Anyone who has filed or is thinking about filing for bankruptcy knows that filing for bankruptcy does two things: (1) generally, you get the protection of the automatic stay; and (2) upon grant of the discharge order, debts are discharged. There have been court decisions, however, that make it difficult to enforce those provisions – not so much in theory, but in practice. These court decisions put a strain on the time and resources of (consumer) debtor attorneys, and marginalize the work that debtor attorneys do. Unfortunately, some times bad facts (and bad practice) result in bad law.
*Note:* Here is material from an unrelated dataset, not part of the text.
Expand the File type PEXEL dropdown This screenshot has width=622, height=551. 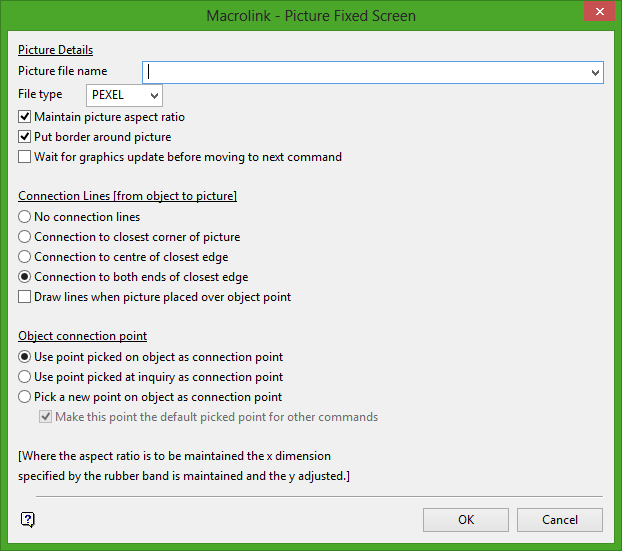[x=153, y=95]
This case comes from the bankruptcy court for the Western District of New York. In the case, the debtor, who had filed for chapter 7 bankruptcy, owned a vehicle. The value of the vehicle was about $38,000, and the loan balance was about $64,000.00. In the bankruptcy papers, the debtor declared his intention to surrender the vehicle. After the filing of the case, the vehicle lender and the debtor (as well as debtor’s son) had several phone calls where it appears that the debtor agreed to surrender the vehicle. At no point, however, did the debtor disclose to the creditor that he had filed for bankruptcy, nor did the creditor, at any point, ask the debtor whether he had filed for bankruptcy (although the creditor was listed on the bankruptcy papers).
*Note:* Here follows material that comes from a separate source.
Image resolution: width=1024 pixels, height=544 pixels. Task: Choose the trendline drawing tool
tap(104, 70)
The vehicle was repossessed in May 2016. Without contacting the creditor to discuss, the debtor’s attorney filed a motion seeking sanctions and attorney’s fees based on an alleged violation of the discharge injunction by the creditor. The court ultimately denied the motion seeking sanctions and attorneys fees because, as the court noted, the debtor did not suffer any actual damages. Further, the court reasoned that, while in some cases, an award of attorneys fees may be reasonable and necessary, they should not be awarded in a case that was brought just to obtain attorneys fees. In this case, the motion wasn’t seeking any return of the vehicle, nor alleged any damages, so the motion was seeking attorneys fees just to seek attorneys fees. Moreover, the court advised that debtor counsel should take steps to mitigate damages whenever and wherever possible, including contacting creditors to reverse any damage caused. In re Crowder, 16-20440-PRW (Bankr. W. D. N. Y., June 2016)
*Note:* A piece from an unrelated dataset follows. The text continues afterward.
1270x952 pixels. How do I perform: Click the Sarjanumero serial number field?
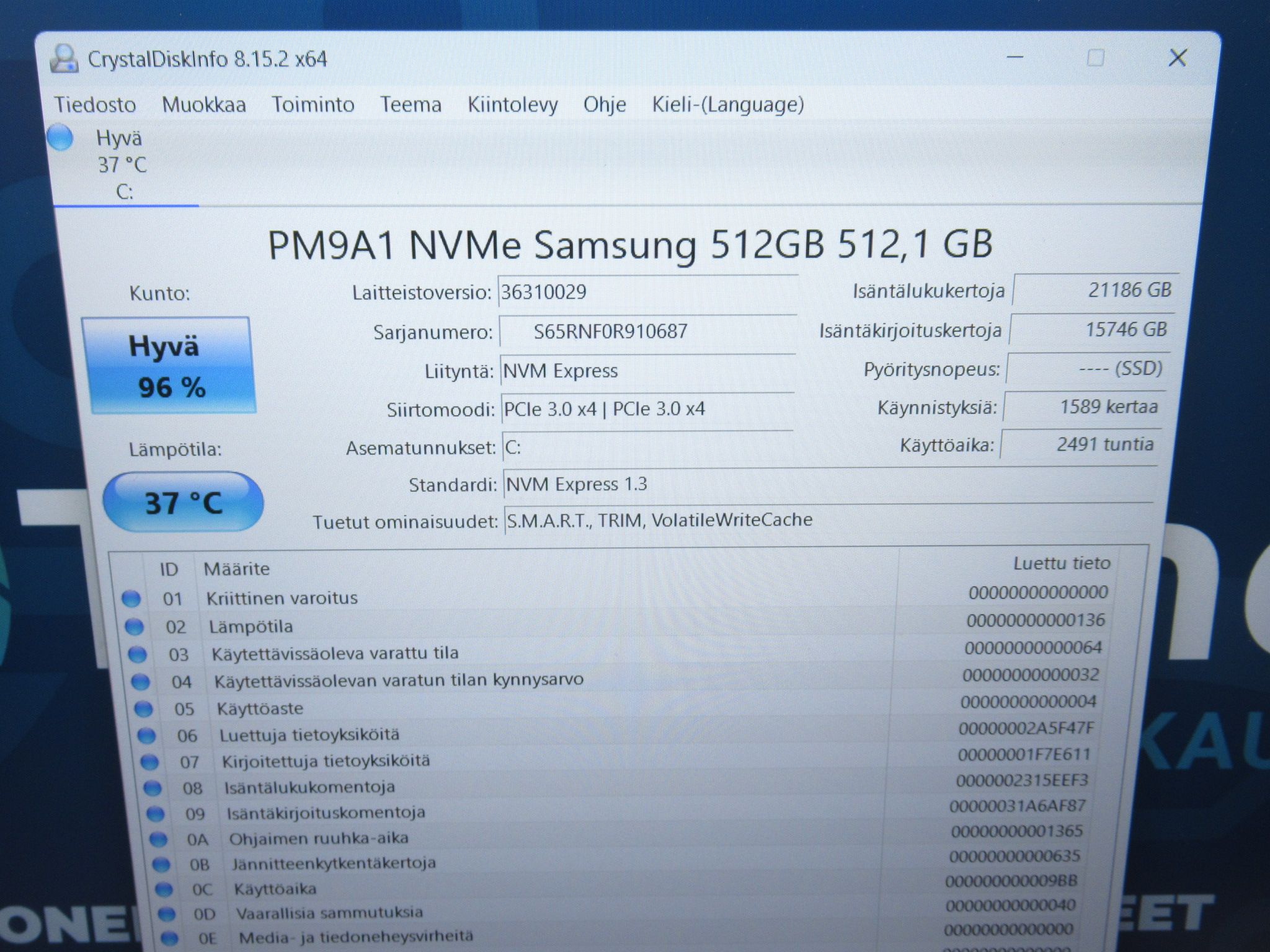click(647, 331)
I appreciate the court cautioning debtor counsel to bring a motion for sanctions or attorneys fees only when absolutely necessary. A big problem exists, however, in demanding that debtors suffer actual, pecuniary damages. Its very rare that a debtor will suffer actual damages as a result of violation of the automatic stay or discharge injunction (outside of continued garnishment or some repossession of property). Many of the violations that debtors present including continued collection calls and letters, or filing of lawsuits for debts that were discharged and noticed in the bankruptcy case. Creditors often will continue this behavior until a motion for sanctions is presented (and the defense is one of “it was a printing and mailing error that wasn’t supposed to go out”). Debtors will often express frustration and discontent with their attorney (because they thought the bankruptcy case was going to stop the collection and enforcement efforts). The courts have to be more understanding of what actually goes on in practice, the strain put on debtor attorneys, as well as putting some teeth behind the statute. If the only case that a court will hear is one where a creditor practically causes physical harm to a debtor, then what’s the purpose of an automatic stay or discharge injunction.